Another comedy of errors when government tries to play venture capitalist

This project, in which the federal government attempts to unilaterally create a manufacturing industry in Oregon to produce politically-correct streetcars, really has it all.

As reported in the Washington Post, politicians, including then-Transportation Secretary Ray LaHood and Rep. Peter DeFazio (D), descended on Portland to join executives at a politically connected company in DeFazio’s state of Oregon, United Streetcar, to launch a boondoggle “meant to show how federal backing could spark a rebirth in American manufacturing.”  Whoops.  The effort has been a predictable failure for all of the usual reasons.

Most obviously, none of the luminaries seemed to consider whether the business-unfriendly locale of Portland could viably house such a manufacturing endeavor.  The company even had the fantasy to export its machines.  According to LaHood, “These are the first streetcars to be manufactured in America in nearly 60 years.”  No one seemed to wonder why, and apparently David Ricardo was unavailable to advise on the concept of comparative advantage.

Sure enough, the company couldn’t seem to muster the engineering expertise to be able to compete with other domestic and foreign competitors.  It tried the time-honored tradition of spreading out the supply chain—to “300 suppliers in 32 states,” each of which with a Congressman to keep the money flowing—but it backfired.

The politicians’ assumptions about how many people would actually want to ride the trains were inflated (as they always are).  Their assumptions about how many cities would jump on the bandwagon to build streetcars were wildly optimistic.  Their dreams of obviating local buyers’ pesky diverse preferences weren’t realized.  Officials piled on the usual rhetoric about how such mass transit projects would spur economic development along their lines.  LaHood admitted that, thanks to the essentially unlimited flow of stimulus money, cities didn’t really have to worry about prioritizing or managing projects with any discipline:  “we didn’t have to pick and choose.”
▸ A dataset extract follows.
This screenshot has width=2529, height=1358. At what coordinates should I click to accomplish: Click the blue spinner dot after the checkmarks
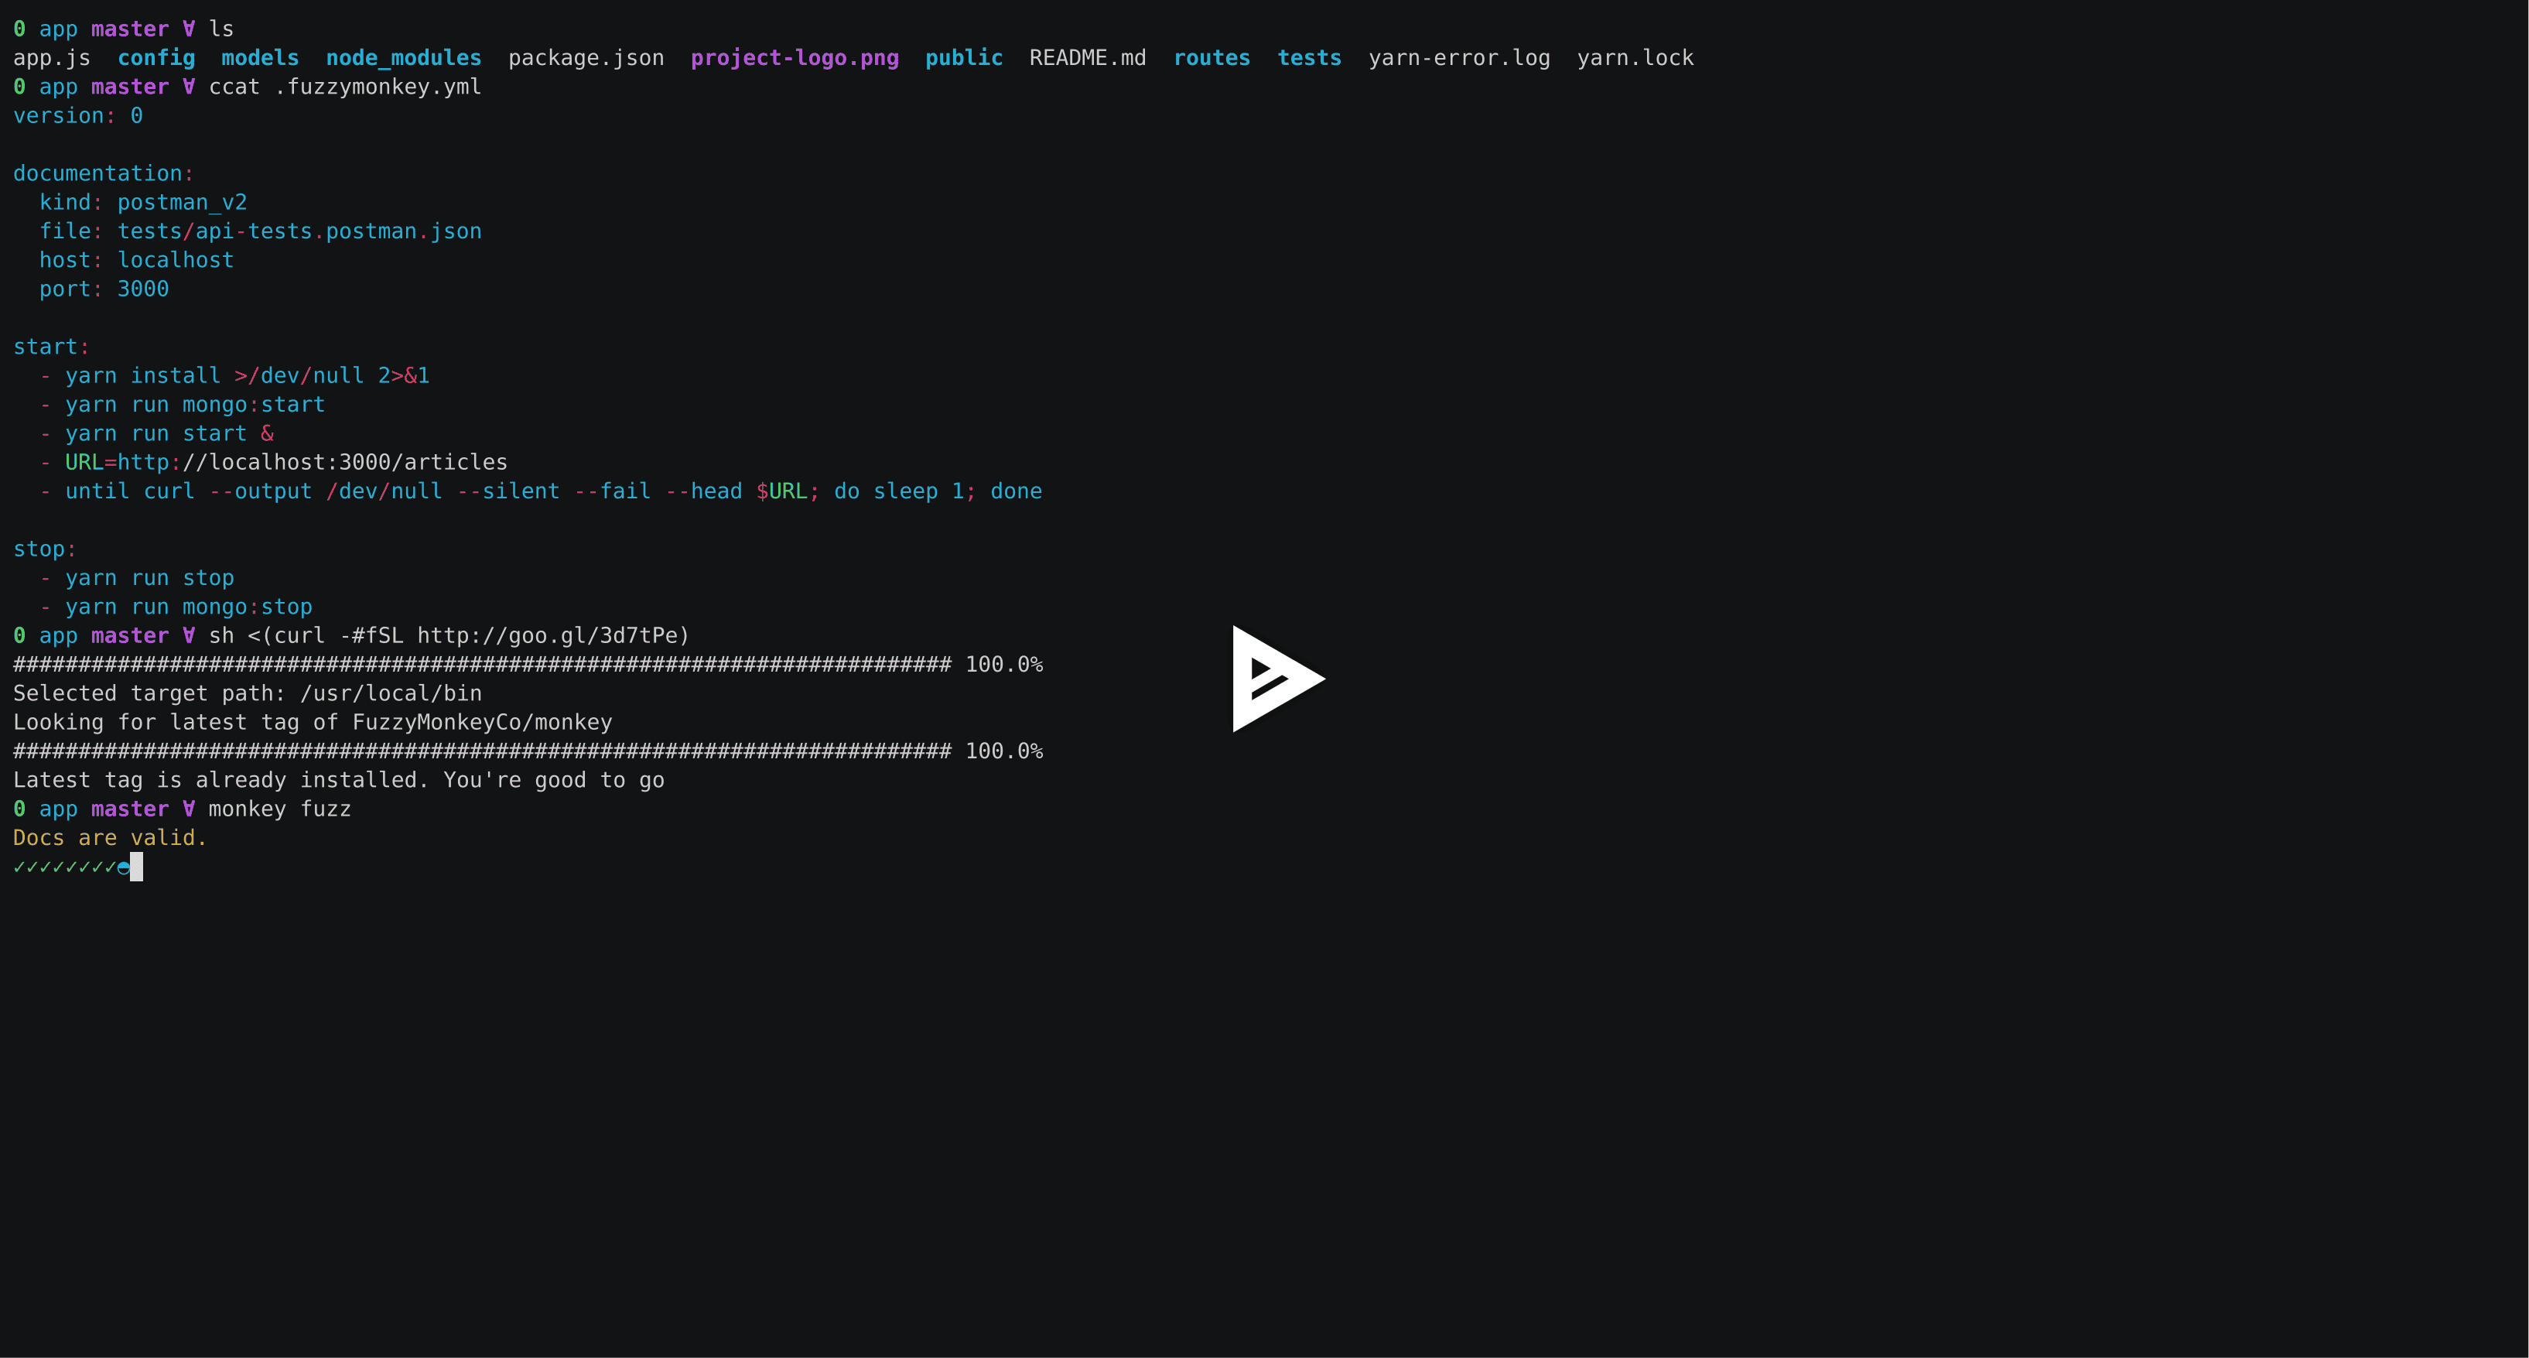coord(125,867)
Meanwhile, other cities simply ignored better bids from overseas manufacturers to “buy American.”

Another left-wing local Congressman, Earl Blumenauer (D), proposed to double-down on the central planning:  the federal government should just buy a bunch of the cars (from, presumably, the same company in his district that has donated to his campaigns) and then give them to cities.  He lamented, in the Post‘s words, that the Federal government “essentially ceded the market in light-rail cars to big foreign competitors.”  Every aspect of this endeavor has been based on political calculations as opposed to market forces, which is apparently Rep. Blumenauer’s preferred economic model.  The Soviet experiment didn’t teach him any lessons about the likely result.

This episode serves as a potent reminder that when government imposes its utopian vision for how city-dwellers should live, then tries to implement industrial policy to pick winning companies, with minimal resource constraints, the results are always disastrous.  LaHood laments that “maybe our calculations weren’t right.”  When have they ever been?